__EXERCISE INSTRUCTIONS__. Please take the records that follow and repeat exactly the lines starting with the line with "Samsun Haber (60, 31)" and going on through the line with "Haber Arşivi (24, 2451)".

__EXTRACTED RECORDS__.
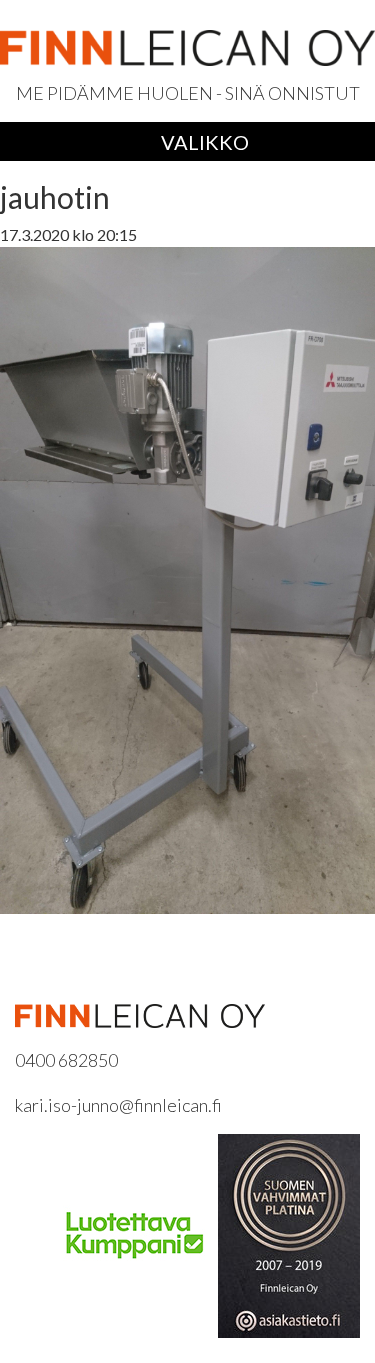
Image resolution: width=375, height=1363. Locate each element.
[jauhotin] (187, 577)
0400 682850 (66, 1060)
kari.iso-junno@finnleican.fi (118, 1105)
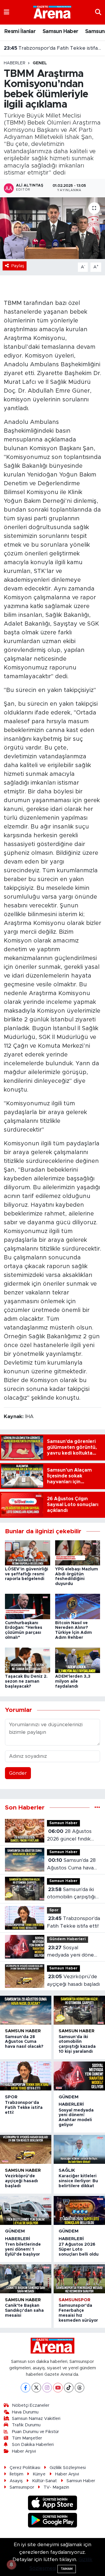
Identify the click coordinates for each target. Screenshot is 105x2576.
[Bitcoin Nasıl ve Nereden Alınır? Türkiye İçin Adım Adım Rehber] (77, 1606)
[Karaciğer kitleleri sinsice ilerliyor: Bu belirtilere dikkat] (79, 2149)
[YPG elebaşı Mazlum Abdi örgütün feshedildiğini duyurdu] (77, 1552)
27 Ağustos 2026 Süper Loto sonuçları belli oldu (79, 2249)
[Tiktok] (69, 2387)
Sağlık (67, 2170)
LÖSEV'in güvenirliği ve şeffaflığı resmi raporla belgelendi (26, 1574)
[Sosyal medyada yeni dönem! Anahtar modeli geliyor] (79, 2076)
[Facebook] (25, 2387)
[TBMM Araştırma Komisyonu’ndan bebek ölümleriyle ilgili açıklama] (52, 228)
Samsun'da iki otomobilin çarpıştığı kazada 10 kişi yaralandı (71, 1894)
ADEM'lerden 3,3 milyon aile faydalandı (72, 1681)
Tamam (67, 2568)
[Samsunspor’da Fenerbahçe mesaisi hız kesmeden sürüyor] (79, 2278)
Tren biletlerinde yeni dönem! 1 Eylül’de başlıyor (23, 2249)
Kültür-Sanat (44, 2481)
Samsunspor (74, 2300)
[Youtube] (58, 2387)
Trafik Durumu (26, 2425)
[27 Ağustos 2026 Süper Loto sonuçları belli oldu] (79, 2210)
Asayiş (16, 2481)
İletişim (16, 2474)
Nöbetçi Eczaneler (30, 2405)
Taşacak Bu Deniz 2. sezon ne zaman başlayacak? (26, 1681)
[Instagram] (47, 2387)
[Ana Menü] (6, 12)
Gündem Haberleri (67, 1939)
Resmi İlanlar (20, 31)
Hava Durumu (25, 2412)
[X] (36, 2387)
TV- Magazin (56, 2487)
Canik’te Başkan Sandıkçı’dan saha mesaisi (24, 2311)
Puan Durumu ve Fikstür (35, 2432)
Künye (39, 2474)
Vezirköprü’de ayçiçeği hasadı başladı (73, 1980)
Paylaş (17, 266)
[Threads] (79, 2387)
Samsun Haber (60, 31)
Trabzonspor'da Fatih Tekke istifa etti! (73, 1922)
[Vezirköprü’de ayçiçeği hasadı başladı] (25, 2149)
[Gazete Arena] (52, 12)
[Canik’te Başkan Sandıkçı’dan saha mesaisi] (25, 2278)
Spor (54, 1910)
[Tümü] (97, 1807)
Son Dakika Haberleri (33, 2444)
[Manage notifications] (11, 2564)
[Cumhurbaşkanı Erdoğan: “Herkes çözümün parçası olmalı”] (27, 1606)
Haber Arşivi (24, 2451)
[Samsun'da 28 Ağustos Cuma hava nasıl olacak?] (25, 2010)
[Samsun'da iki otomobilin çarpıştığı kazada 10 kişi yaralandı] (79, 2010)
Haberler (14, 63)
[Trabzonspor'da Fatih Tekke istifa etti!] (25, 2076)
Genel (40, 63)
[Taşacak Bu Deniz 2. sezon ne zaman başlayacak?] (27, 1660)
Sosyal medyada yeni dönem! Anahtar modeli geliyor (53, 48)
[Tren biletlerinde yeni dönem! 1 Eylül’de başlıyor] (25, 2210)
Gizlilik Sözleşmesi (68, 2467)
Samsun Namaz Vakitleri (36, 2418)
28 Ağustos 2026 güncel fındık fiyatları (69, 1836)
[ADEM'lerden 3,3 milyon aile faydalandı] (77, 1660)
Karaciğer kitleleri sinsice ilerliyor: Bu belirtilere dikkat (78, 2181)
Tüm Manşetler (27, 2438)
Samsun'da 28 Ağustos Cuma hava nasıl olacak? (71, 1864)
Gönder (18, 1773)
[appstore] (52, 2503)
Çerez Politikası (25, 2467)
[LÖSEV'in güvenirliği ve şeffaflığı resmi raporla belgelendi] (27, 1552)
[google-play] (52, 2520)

__WORKED SOLUTION__.
Samsun Haber (60, 31)
Trabzonspor'da Fatih Tekke istifa etti! (73, 1922)
[Vezirköprü’de ayçiçeği hasadı başladı] (25, 2149)
[Gazete Arena] (52, 12)
[Canik’te Başkan Sandıkçı’dan saha mesaisi] (25, 2278)
Spor (54, 1910)
[Tümü] (97, 1807)
Son Dakika Haberleri (33, 2444)
[Manage notifications] (11, 2564)
[Cumhurbaşkanı Erdoğan: “Herkes çözümün parçası olmalı”] (27, 1606)
Haber Arşivi (24, 2451)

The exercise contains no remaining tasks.